> MATERIAL SHOWN:
--------------------------------------------------
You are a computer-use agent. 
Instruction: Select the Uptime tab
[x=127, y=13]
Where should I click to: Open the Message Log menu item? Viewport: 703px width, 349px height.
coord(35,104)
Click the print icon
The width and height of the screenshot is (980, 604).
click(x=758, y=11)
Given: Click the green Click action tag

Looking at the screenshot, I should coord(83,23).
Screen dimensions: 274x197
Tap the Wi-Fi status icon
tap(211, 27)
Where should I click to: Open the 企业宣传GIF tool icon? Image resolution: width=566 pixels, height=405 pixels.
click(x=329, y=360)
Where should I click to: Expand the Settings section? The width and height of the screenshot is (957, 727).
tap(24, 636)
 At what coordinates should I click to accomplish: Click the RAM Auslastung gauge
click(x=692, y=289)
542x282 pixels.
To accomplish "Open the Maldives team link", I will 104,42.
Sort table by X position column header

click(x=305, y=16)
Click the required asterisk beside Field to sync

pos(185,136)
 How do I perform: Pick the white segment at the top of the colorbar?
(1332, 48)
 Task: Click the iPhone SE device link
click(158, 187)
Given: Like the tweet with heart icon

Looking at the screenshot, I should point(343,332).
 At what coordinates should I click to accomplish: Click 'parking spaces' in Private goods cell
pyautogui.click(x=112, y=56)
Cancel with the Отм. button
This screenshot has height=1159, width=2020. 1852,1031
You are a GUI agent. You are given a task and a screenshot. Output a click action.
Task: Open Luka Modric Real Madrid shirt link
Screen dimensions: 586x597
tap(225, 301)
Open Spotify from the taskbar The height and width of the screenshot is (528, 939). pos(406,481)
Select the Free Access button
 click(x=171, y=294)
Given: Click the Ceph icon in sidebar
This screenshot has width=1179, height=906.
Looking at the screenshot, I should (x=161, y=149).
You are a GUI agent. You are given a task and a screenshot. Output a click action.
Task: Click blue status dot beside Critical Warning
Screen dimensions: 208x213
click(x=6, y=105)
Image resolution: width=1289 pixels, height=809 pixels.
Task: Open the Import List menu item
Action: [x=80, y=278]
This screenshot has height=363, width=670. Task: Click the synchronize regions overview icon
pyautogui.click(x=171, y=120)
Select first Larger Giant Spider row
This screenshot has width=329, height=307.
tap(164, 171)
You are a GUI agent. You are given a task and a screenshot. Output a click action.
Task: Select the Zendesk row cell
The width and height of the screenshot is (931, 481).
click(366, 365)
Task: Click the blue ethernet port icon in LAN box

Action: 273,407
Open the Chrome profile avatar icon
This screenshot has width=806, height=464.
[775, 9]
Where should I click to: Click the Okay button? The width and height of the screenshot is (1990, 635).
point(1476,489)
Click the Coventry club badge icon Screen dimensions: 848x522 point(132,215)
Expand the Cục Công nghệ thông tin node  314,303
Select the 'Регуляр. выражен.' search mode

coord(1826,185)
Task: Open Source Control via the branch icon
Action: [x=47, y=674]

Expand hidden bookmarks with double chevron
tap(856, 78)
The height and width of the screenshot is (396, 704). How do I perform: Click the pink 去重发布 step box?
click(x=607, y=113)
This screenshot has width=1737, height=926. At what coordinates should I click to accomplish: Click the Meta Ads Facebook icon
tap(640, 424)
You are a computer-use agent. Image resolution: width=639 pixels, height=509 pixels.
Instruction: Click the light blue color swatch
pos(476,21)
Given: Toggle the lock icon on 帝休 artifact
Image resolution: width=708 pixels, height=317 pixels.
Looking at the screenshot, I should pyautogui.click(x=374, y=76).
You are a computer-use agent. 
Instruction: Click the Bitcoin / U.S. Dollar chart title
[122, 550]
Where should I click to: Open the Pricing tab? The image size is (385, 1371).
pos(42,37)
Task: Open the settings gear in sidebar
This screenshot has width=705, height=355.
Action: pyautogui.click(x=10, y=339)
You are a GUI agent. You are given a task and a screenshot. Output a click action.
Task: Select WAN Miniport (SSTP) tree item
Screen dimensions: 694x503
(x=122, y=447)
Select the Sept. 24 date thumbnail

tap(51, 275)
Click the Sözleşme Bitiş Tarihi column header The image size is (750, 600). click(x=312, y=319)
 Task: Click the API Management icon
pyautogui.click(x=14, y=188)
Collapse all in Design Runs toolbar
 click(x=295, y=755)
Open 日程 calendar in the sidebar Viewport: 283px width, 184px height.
--------------------------------------------------
> EXERCISE OBJECTIVE: Go through the listing above and reproduce all of it exactly.

> EXERCISE OUTPUT:
You are a computer-use agent. 
Instruction: Select the Uptime tab
[x=127, y=13]
Where should I click to: Open the Message Log menu item? Viewport: 703px width, 349px height.
coord(35,104)
Click the print icon
The width and height of the screenshot is (980, 604).
click(x=758, y=11)
Given: Click the green Click action tag

Looking at the screenshot, I should coord(83,23).
Screen dimensions: 274x197
Tap the Wi-Fi status icon
tap(211, 27)
Where should I click to: Open the 企业宣传GIF tool icon? Image resolution: width=566 pixels, height=405 pixels.
click(x=329, y=360)
Where should I click to: Expand the Settings section? The width and height of the screenshot is (957, 727).
tap(24, 636)
 At what coordinates should I click to accomplish: Click the RAM Auslastung gauge
click(x=692, y=289)
542x282 pixels.
To accomplish "Open the Maldives team link", I will 104,42.
Sort table by X position column header

click(x=305, y=16)
Click the required asterisk beside Field to sync

pos(185,136)
 How do I perform: Pick the white segment at the top of the colorbar?
(1332, 48)
 Task: Click the iPhone SE device link
click(158, 187)
Given: Like the tweet with heart icon

Looking at the screenshot, I should point(343,332).
 At what coordinates should I click to accomplish: Click 'parking spaces' in Private goods cell
pyautogui.click(x=112, y=56)
Cancel with the Отм. button
This screenshot has height=1159, width=2020. 1852,1031
You are a GUI agent. You are given a task and a screenshot. Output a click action.
Task: Open Luka Modric Real Madrid shirt link
Screen dimensions: 586x597
tap(225, 301)
Open Spotify from the taskbar The height and width of the screenshot is (528, 939). pos(406,481)
Select the Free Access button
 click(x=171, y=294)
Given: Click the Ceph icon in sidebar
This screenshot has width=1179, height=906.
Looking at the screenshot, I should (x=161, y=149).
You are a GUI agent. You are given a task and a screenshot. Output a click action.
Task: Click blue status dot beside Critical Warning
Screen dimensions: 208x213
click(x=6, y=105)
Image resolution: width=1289 pixels, height=809 pixels.
Task: Open the Import List menu item
Action: [x=80, y=278]
This screenshot has height=363, width=670. Task: Click the synchronize regions overview icon
pyautogui.click(x=171, y=120)
Select first Larger Giant Spider row
This screenshot has width=329, height=307.
tap(164, 171)
You are a GUI agent. You are given a task and a screenshot. Output a click action.
Task: Select the Zendesk row cell
The width and height of the screenshot is (931, 481).
click(366, 365)
Task: Click the blue ethernet port icon in LAN box

Action: 273,407
Open the Chrome profile avatar icon
This screenshot has width=806, height=464.
[775, 9]
Where should I click to: Click the Okay button? The width and height of the screenshot is (1990, 635).
point(1476,489)
Click the Coventry club badge icon Screen dimensions: 848x522 point(132,215)
Expand the Cục Công nghệ thông tin node  314,303
Select the 'Регуляр. выражен.' search mode

coord(1826,185)
Task: Open Source Control via the branch icon
Action: [x=47, y=674]

Expand hidden bookmarks with double chevron
tap(856, 78)
The height and width of the screenshot is (396, 704). How do I perform: Click the pink 去重发布 step box?
click(x=607, y=113)
This screenshot has width=1737, height=926. At what coordinates should I click to accomplish: Click the Meta Ads Facebook icon
tap(640, 424)
You are a computer-use agent. Image resolution: width=639 pixels, height=509 pixels.
Instruction: Click the light blue color swatch
pos(476,21)
Given: Toggle the lock icon on 帝休 artifact
Image resolution: width=708 pixels, height=317 pixels.
Looking at the screenshot, I should pyautogui.click(x=374, y=76).
You are a computer-use agent. 
Instruction: Click the Bitcoin / U.S. Dollar chart title
[122, 550]
Where should I click to: Open the Pricing tab? The image size is (385, 1371).
pos(42,37)
Task: Open the settings gear in sidebar
This screenshot has width=705, height=355.
Action: pyautogui.click(x=10, y=339)
You are a GUI agent. You are given a task and a screenshot. Output a click action.
Task: Select WAN Miniport (SSTP) tree item
Screen dimensions: 694x503
(x=122, y=447)
Select the Sept. 24 date thumbnail

tap(51, 275)
Click the Sözleşme Bitiş Tarihi column header The image size is (750, 600). click(x=312, y=319)
 Task: Click the API Management icon
pyautogui.click(x=14, y=188)
Collapse all in Design Runs toolbar
 click(x=295, y=755)
Open 日程 calendar in the sidebar Viewport: 283px width, 184px height.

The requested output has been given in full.